Valve changed how Steam search works, furthering its new anything-goes model
Valve is making changes to how search works on Steam. The changes come several months after the announcement of a new policy that will allow virtually anything to appear on the storefront, regardless of content, so long as it’s not “illegal or straight up trolling.” In the blog post, Valve also added clarity to what it considers to be trolling.
The changes to Steam, many of which are live now, focus on giving users the ability to tailor what games are displayed for them. For instance, you will now be able to indicate specific developers, publishers and curators who will be excluded from your search results. Valve said that customers will also be able to use tags to create a barrier between themselves and the type of content they don’t want to see.
“We’ve now increased the number of tags you can list to 10, and made them into a harder filter,” Valve said. “In short, the Store now assumes you want to ignore all the games that feature any of those tags in their most popular tags, instead of just using them as suggestions to our recommendation engine.”

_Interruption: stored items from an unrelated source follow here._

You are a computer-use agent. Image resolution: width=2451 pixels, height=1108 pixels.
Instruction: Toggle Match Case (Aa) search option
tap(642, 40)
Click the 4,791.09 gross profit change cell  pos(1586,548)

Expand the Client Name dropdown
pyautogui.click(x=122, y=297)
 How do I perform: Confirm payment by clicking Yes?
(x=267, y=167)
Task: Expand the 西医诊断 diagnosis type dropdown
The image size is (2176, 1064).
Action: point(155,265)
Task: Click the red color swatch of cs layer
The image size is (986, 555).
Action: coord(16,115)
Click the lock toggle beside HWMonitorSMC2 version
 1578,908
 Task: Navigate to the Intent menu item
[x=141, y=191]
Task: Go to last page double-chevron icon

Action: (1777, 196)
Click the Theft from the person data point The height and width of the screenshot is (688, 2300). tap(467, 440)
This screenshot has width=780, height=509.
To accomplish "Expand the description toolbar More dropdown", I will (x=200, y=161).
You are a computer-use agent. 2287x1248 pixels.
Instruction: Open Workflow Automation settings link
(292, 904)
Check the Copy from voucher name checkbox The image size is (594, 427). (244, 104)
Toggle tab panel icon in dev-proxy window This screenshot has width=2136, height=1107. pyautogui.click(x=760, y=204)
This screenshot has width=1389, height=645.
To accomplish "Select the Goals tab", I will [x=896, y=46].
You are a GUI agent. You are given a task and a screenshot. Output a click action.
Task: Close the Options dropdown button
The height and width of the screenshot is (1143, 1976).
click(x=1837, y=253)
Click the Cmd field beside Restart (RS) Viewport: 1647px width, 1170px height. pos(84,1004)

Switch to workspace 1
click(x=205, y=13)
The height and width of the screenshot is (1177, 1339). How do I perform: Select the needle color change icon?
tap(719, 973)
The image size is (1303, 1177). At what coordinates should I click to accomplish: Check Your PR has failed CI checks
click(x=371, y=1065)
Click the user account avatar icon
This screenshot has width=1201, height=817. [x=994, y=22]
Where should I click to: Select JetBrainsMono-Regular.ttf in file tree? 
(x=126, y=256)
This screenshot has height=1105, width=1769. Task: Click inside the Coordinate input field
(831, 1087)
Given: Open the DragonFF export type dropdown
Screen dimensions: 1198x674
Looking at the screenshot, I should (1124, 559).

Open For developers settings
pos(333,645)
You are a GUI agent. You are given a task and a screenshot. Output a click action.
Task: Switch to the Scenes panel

To that end, Valve has also added two new filters called Mature Content and Adults Only.
“We often see developers who tell us their game contains mature content, but not sex or violence,” Valve said. “You can now filter those games out if you wish. The second is an Adults Only filter, which allows you to filter out games that feature explicit sexual content.”
Valve is also requiring that developers with violence or sexual content in their games describe that content, something which has long been part of the process outlined by the Entertainment Software Ratings Board, or ESRB, to apply ratings to games.
“We think the context of how content is presented is important and giving a developer a place to describe and explain what’s in their game gives you even more information when browsing and considering a purchase,” Valve said.
Finally, with regard to games that are seen as “trolling,” Valve finally opened up about how these new standards will be enforced.
You’re a denizen of the internet so you know that trolls come in all forms. […] The thing these folks have in common is that they aren’t actually interested in good faith efforts to make and sell games to you or anyone. When a developer’s motives aren’t that, they’re probably a troll.
Our review of something that may be “a troll game” is a deep assessment that actually begins with the developer. We investigate who this developer is, what they’ve done in the past, their behavior on Steam as a developer, as a customer, their banking information, developers they associate with, and more. All of this is done to answer the question “who are we partnering with and why do they want to sell this game?” We get as much context around the creation and creator of the game and then make an assessment. A trend we’re seeing is that we often ban these people from Steam altogether instead of cherry-picking through their individual game submissions. In the words of someone here in the office: “it really does seem like bad games are made by bad people.”
While many welcomed Valve’s decision to open up its platform, others see it as an abdication of responsibility.